In the records below, find the line that contains "Click the shield" and the line that contains "Task: Collapse the". Set down exactly those lines and every line between them, and nothing more.

[Saved entries]
::::::::

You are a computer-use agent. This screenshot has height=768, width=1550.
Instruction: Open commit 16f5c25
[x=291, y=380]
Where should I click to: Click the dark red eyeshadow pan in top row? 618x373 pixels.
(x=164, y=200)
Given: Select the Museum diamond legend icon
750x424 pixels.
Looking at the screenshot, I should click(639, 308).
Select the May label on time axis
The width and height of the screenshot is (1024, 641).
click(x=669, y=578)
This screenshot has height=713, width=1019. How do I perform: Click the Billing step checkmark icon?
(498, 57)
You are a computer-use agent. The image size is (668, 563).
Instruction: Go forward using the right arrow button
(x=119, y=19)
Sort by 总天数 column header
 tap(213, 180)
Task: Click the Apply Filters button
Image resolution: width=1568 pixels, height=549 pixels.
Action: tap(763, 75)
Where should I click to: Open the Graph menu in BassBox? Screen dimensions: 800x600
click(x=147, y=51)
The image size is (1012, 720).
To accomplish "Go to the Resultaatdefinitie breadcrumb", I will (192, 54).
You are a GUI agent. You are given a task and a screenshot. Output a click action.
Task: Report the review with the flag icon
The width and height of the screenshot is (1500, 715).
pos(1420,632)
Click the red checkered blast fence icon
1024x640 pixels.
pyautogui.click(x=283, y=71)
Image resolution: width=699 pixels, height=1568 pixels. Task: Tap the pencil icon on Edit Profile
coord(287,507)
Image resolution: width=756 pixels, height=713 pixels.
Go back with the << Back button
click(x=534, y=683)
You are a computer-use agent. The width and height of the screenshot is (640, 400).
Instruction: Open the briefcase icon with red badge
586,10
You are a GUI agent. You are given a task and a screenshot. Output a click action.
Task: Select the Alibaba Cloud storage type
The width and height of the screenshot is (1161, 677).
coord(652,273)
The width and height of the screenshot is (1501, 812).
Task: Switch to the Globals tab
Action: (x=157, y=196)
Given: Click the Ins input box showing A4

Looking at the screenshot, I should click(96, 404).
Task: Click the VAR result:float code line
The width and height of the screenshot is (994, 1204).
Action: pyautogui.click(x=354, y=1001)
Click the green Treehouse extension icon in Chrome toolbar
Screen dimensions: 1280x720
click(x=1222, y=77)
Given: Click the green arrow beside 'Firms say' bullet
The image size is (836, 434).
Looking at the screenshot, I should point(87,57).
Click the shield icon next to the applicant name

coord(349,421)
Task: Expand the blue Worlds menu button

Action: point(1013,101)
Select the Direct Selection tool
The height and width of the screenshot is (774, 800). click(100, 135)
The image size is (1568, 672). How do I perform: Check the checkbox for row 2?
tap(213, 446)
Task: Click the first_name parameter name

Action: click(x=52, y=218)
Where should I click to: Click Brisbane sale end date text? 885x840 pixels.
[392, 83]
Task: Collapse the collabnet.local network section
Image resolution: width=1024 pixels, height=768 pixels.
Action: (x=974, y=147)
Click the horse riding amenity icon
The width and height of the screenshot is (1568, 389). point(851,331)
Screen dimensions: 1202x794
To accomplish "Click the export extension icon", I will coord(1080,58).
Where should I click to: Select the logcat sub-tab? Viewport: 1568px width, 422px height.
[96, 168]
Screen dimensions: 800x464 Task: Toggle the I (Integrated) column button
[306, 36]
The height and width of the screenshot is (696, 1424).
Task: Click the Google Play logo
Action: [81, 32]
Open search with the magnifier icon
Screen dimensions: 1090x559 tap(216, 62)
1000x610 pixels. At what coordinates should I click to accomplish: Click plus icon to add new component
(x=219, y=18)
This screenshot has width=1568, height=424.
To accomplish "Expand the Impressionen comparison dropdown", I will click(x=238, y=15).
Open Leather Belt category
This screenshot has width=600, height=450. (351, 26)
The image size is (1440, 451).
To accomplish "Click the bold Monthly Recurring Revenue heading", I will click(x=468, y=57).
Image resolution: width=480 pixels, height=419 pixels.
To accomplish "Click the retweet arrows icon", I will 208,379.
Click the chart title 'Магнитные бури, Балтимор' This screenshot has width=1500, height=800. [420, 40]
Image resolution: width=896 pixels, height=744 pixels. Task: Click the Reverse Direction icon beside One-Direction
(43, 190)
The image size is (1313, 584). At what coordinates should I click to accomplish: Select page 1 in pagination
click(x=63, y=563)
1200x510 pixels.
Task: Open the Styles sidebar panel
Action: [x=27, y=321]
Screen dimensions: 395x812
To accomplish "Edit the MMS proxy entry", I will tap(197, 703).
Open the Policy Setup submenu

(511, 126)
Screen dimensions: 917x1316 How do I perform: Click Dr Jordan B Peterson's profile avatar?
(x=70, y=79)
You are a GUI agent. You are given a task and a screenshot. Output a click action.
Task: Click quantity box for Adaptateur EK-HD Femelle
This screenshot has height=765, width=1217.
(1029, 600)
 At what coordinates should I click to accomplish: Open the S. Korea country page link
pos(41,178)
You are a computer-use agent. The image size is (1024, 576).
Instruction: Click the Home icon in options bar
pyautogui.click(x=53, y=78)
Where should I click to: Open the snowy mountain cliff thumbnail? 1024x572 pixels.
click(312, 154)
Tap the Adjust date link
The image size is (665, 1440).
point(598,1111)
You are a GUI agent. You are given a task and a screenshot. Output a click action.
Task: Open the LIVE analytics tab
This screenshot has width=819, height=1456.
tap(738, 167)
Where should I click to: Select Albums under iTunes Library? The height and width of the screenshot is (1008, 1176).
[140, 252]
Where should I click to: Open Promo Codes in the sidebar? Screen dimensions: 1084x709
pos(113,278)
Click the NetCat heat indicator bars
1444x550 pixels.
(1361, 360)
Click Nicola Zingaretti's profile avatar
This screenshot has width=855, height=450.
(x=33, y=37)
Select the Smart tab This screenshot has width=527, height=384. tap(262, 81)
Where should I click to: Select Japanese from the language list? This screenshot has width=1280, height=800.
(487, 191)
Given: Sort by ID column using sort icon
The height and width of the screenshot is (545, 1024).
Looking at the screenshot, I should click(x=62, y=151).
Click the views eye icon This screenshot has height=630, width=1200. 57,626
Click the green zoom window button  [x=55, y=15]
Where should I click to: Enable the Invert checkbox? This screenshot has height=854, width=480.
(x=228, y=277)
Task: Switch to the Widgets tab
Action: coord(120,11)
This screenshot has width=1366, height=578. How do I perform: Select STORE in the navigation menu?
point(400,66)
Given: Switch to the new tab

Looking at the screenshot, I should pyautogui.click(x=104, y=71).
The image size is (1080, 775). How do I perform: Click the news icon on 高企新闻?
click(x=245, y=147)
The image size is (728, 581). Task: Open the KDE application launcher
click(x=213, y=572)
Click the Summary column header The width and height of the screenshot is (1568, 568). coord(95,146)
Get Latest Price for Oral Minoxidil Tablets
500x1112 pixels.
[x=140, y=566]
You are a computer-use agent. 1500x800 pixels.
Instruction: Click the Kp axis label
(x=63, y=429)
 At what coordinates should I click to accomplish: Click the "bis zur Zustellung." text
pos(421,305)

::::::::

Task result:
Click the shield icon next to the applicant name

coord(349,421)
Task: Expand the blue Worlds menu button

Action: point(1013,101)
Select the Direct Selection tool
The height and width of the screenshot is (774, 800). click(100, 135)
The image size is (1568, 672). How do I perform: Check the checkbox for row 2?
tap(213, 446)
Task: Click the first_name parameter name

Action: click(x=52, y=218)
Where should I click to: Click Brisbane sale end date text? 885x840 pixels.
[392, 83]
Task: Collapse the collabnet.local network section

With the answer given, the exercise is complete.